Text segment
======
Dr Jenn McIntosh best described what Child Inclusive Practice is in a resource published by the Australian Family Relationships Clearinghouse:
“At its core, child-inclusive practice is a process of developmental consultation and therapeutic conversation. The primary goal of the child-inclusive model is to re-establish and maintain a secure emotional base for the child post-separation.”
Child Inclusive Family Dispute Resolution (FDR) requires the involvement of two highly skilled professionals: The FDR Practitioner, who works with the parents in the resolution of the dispute; and a specially trained child consultant who meets with and assesses the child and provides the mediator and parents with feedback. It is best if different people undertake the role, particularly where neutrality is important or conflict/complexity is high.
======
Data excerpt

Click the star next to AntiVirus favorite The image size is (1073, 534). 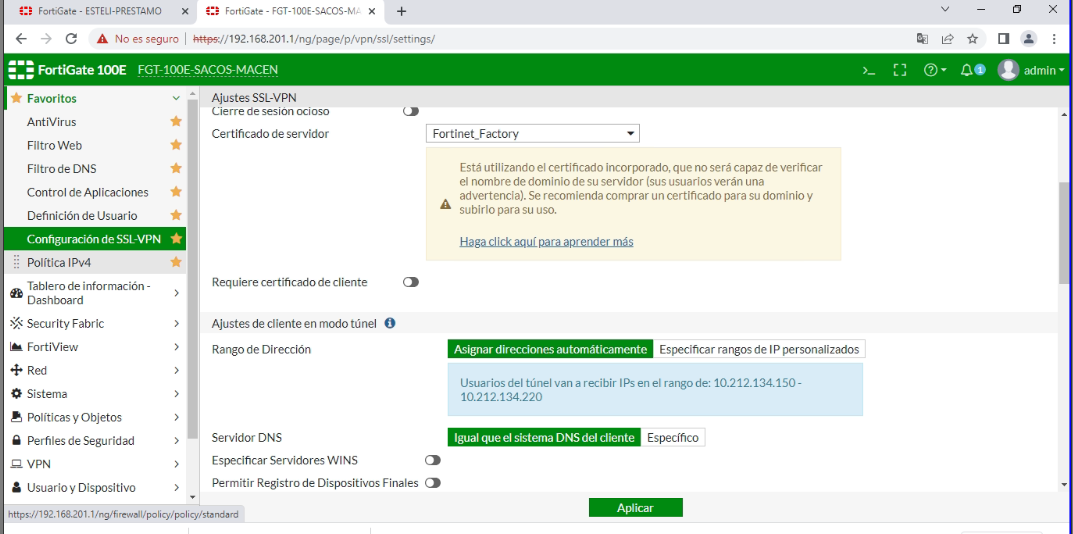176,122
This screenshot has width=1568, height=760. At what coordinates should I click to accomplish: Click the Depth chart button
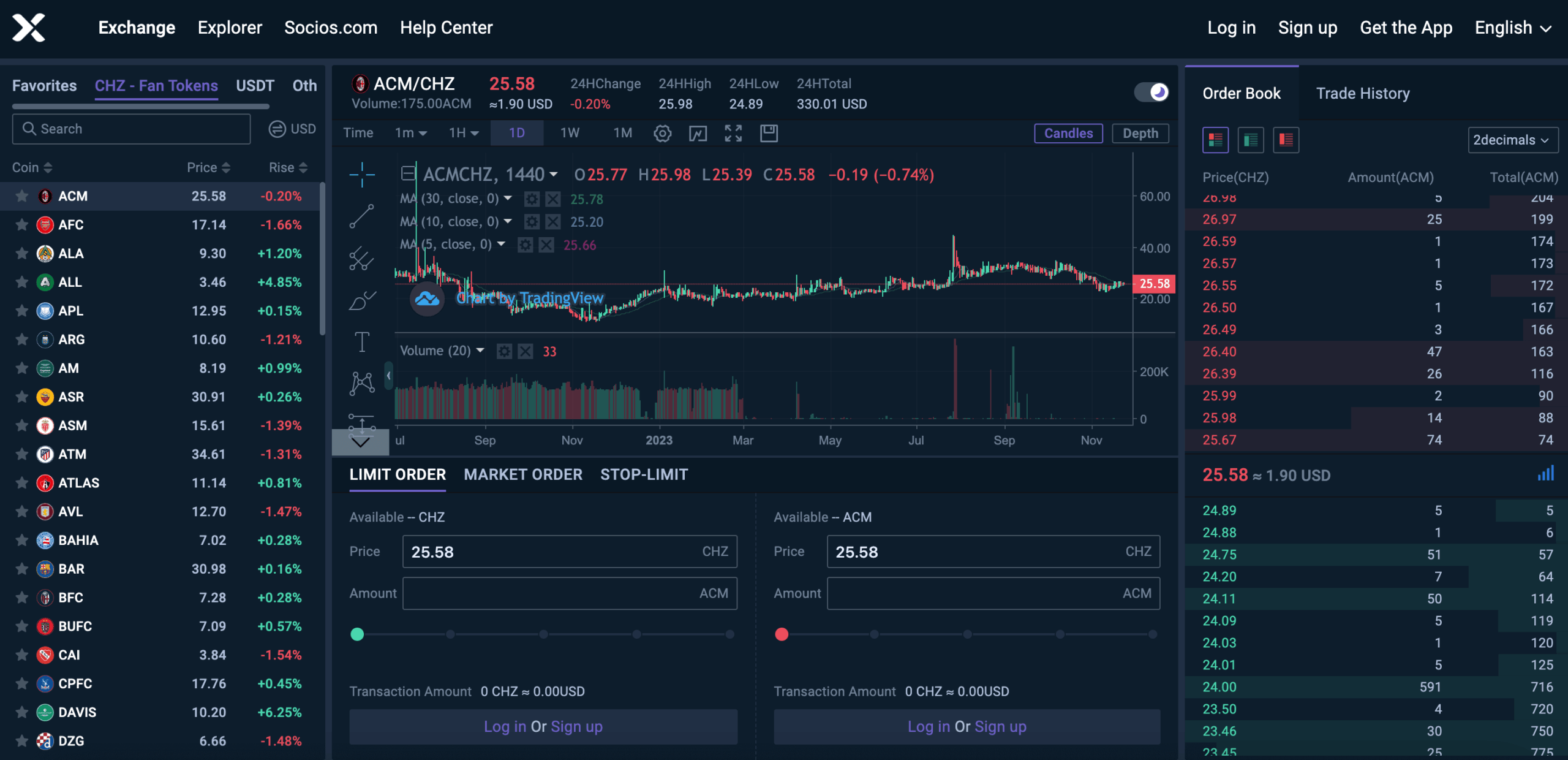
======
Tasks and exercises
(a) According to the passage on child-inclusive practice, what is the primary goal of the child-inclusive model?
(b) Transcribe the passage on child-inclusive practice word for word, starting with "Child Inclusive Family" and going on through "conflict/complexity is high.".
The material has no connection to the passage on child-inclusive practice.

Written responses
(a) Its primary goal is to re-establish and maintain a secure emotional base for the child post-separation.

(b)
Child Inclusive Family Dispute Resolution (FDR) requires the involvement of two highly skilled professionals: The FDR Practitioner, who works with the parents in the resolution of the dispute; and a specially trained child consultant who meets with and assesses the child and provides the mediator and parents with feedback. It is best if different people undertake the role, particularly where neutrality is important or conflict/complexity is high.